Forgive Me IRS, For I Have Sinned

It seems odd to me that the words public good and externality have entered the popular nomenclature (even if they are rarely used correctly) but nary a peep is heard of the oft employed counter measure of a corrective tax. Instead we must accept such colorful stand-ins as “sin tax,” and the newly christened and hotly debated “fat tax.” Only recently has it occurred to me that perhaps these names are used because the taxes aren’t actually correcting an externality, but instead are simply living up to their namesake and taxing sin and fat.

The most famous example of a sin tax is undoubtedly the one levied against cigarettes, and while there may actually be an externality here (one may make the claim that the smoke from a cigarette is air pollution in much the same manner as exhaust from a car, albeit a very localized version), it’s rarely the one discussed in relation to the tax. Instead we often hear about the staggering medical bills that eventually accumulate for long term smokers, but that fails the externality test immediately. It’s not non-market, the cost is built right in and the obvious cause for trepidation. Many claim the government still has a role to play here because it often is fitted with smoker’s health tabs. However, it seems to me, if that’s the real concern, the root of the problem isn’t the smoking but that the government is on the hook for these medical treatments. Otherwise a million little unhealthy activities must be tracked down and corrected, and we move a great deal away from the ideal of a government of liberty.

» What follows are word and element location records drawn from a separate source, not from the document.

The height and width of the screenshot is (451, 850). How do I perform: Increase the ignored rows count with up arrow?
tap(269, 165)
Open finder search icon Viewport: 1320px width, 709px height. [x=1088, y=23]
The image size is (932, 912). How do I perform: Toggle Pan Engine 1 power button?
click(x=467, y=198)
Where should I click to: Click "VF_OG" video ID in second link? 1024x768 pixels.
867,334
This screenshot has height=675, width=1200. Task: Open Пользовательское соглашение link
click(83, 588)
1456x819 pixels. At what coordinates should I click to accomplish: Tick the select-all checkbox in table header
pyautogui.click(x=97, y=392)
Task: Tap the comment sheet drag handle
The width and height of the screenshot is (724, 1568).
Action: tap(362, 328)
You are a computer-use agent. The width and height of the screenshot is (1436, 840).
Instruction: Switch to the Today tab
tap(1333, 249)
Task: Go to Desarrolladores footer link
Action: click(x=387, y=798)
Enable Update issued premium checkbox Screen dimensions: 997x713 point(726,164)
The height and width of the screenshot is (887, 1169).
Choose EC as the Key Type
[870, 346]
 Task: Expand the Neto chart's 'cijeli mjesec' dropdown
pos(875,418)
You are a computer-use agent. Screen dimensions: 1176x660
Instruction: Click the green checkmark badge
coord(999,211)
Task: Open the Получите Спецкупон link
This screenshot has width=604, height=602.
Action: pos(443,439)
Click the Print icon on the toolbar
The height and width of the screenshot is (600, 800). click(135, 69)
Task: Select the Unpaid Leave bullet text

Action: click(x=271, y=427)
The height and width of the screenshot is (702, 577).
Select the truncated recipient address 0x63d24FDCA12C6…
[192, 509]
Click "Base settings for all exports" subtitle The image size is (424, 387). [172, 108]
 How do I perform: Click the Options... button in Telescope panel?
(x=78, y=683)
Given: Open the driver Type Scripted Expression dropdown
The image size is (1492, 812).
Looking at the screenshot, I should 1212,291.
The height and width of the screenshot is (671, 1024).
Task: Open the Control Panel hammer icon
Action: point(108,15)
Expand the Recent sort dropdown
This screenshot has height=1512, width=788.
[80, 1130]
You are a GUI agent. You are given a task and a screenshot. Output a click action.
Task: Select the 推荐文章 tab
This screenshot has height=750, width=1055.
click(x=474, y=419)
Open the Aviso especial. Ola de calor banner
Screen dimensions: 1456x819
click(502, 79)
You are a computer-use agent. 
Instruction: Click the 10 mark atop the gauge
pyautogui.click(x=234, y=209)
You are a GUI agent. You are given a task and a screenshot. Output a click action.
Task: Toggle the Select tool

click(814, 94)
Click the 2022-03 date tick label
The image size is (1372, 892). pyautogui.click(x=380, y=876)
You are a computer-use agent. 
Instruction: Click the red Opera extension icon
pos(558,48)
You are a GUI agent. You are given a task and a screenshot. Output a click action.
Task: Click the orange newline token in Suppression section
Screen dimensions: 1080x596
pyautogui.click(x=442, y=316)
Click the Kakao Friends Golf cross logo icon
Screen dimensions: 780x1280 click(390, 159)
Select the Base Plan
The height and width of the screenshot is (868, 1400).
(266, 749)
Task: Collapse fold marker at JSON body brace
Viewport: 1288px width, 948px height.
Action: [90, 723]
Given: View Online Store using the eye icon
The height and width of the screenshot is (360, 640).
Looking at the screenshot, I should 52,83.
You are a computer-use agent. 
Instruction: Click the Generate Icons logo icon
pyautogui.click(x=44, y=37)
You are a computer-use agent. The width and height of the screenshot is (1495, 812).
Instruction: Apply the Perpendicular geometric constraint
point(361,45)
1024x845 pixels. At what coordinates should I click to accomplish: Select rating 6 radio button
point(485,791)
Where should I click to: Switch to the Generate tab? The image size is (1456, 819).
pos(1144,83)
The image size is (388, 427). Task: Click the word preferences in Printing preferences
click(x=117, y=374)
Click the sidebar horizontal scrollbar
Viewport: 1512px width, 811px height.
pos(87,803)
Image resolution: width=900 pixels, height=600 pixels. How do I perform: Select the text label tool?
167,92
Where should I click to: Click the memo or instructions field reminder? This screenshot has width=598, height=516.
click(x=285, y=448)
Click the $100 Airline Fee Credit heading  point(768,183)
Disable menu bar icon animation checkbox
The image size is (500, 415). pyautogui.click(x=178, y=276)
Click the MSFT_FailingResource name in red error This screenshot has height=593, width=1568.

But the idea that dealing with these unhealthy actions is becoming the role of government leads nicely to our next topic, the fat tax. Thus far, to my knowledge, there are none in existence here in the US, but the discussion has, more than once, reached the halls of congress so it’s difficult to imagine we’ll continue to be without one for long. The stated reasons for a fat tax are, again, because fat people tend to contract a variety of illnesses related to their heftiness, and thus burden the tax payer with their medical bills. We’ve already discussed why this argument is specious at best.

But if a tax here isn’t correcting an externality generated market failure why do they exist at all? Again I think the key is in the names. Both the word sin and fat have negative connotations, one much more obviously, and thus it would seem the taxes exist simply to discourage behavior that many find unsuitable. But that’s not the role of a government. That’s the role of a nanny.